Earlier this month, Warner Bros. made the surprising decision to announce that all of their 2021 films would be released in theaters and on HBO Max the same way that Wonder Woman 1984 is coming out later this month. To say that this news has not gone over well would be an understatement. It sounds like very few people knew about the decision before it happened, and there was a good chance that this was by design. Two of the movies caught up in the scandal are Legendary's Dune and Godzilla vs. Kong. Legendary, who put reportedly 75% of the budgets for the two movies, didn't know about this movie and could be challenging Warner Bros. on the decision. If they did, they would have the support of Dune director Denis Villeneuve. Villeneuve wrote an op-ed for Variety where he very blatantly called out Warner Bros. for the decision.
With this decision AT&T has hijacked one of the most respectable and important studios in film history. There is absolutely no love for cinema, nor for the audience here. It is all about the survival of a telecom mammoth, one that is currently bearing an astronomical debt of more than $150 billion.

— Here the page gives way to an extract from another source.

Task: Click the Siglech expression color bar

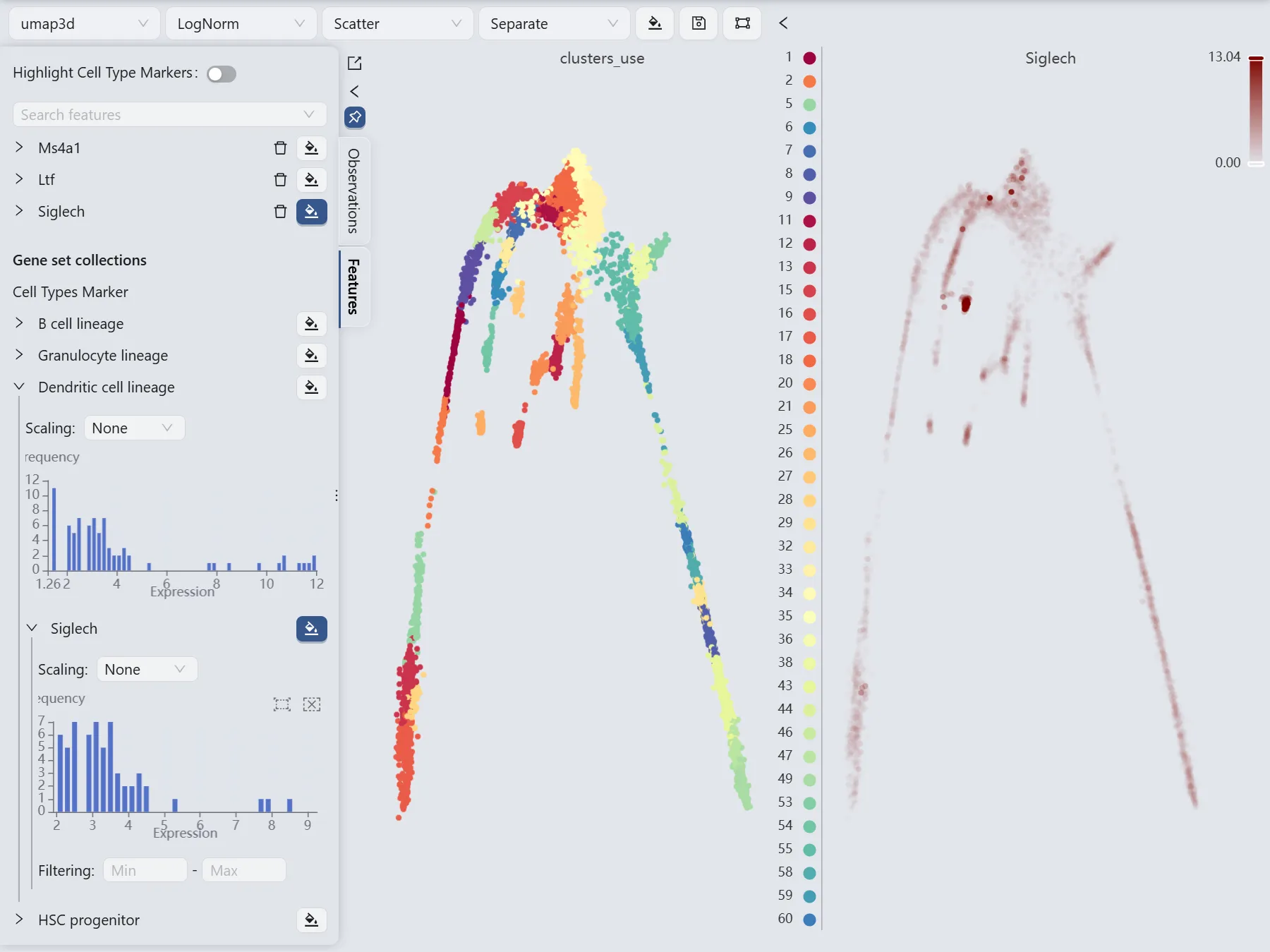Action: tap(1256, 110)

Villeneuve went on to say that Warner Bros. is "no longer on the same team" filmmakers.
Warner Bros.' sudden reversal from being a legacy home for filmmakers to the new era of complete disregard draws a clear line for me. Filmmaking is a collaboration, reliant on the mutual trust of team work and Warner Bros. has declared they are no longer on the same team.

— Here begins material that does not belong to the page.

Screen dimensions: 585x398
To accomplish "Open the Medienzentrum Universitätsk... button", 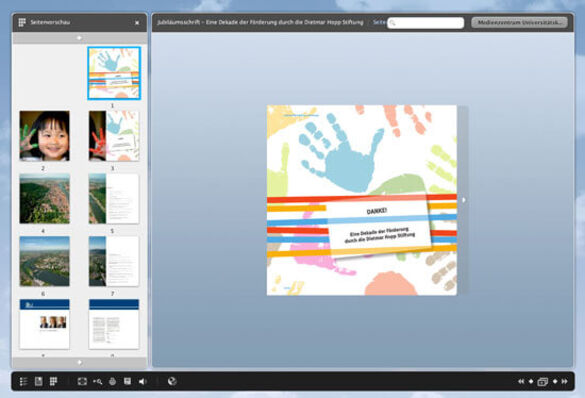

This is not to say that the Dune director doesn't see the good in streaming services. In fact, he calls them "a positive and powerful addition to the movie and TV ecosystems." However, he points out that streaming services alone can't carry the film industry as we knew it in the pre-COVID-19 days and that massive scale movies like Dune wouldn't happen. He even believes that this could be a franchise killer for Dune, which could have gone on to have multiple sequels based on other books. Villeneuve went on to say that he understands that public safety comes first, which is why he supported the decision to move the movie from December 2020 to October 2021.

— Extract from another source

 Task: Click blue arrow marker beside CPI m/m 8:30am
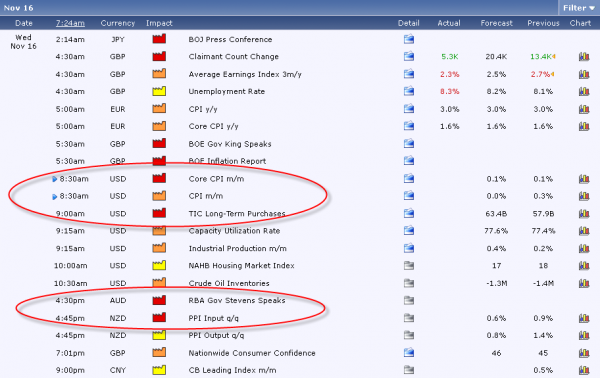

Public safety comes first. Nobody argues with that. Which is why when it became apparent the winter would bring a second wave of the pandemic, I understood and supported the decision to delay "Dune's" opening by almost a year. The plan was that "Dune" would open in theaters in October 2021, when vaccinations will be advanced and, hopefully, the virus behind us. Science tells us that everything should be back to a new normal next fall.
He believes that there is a future for movie theaters and that he stands with the sixteen other directors who had their projects moved to a hybrid release model with this decision. If you'd like to read Villeneuve's full thoughts on the decision to put Dune and other movies on HBO Max the same day as they are getting released in theaters, click here.
Dune, directed by Denis Villeneuve and starring Timothée Chalamet, Oscar Issac, Rebecca Ferguson, Zendaya, Jason Momoa, Javier Bardem, Josh Brolin, Stellen Skarsgard, Dave Bautista, Sharon Duncan-Brewster, and Charlotte Rampling, is set to open in theaters and on HBO Max on October 1, 2021.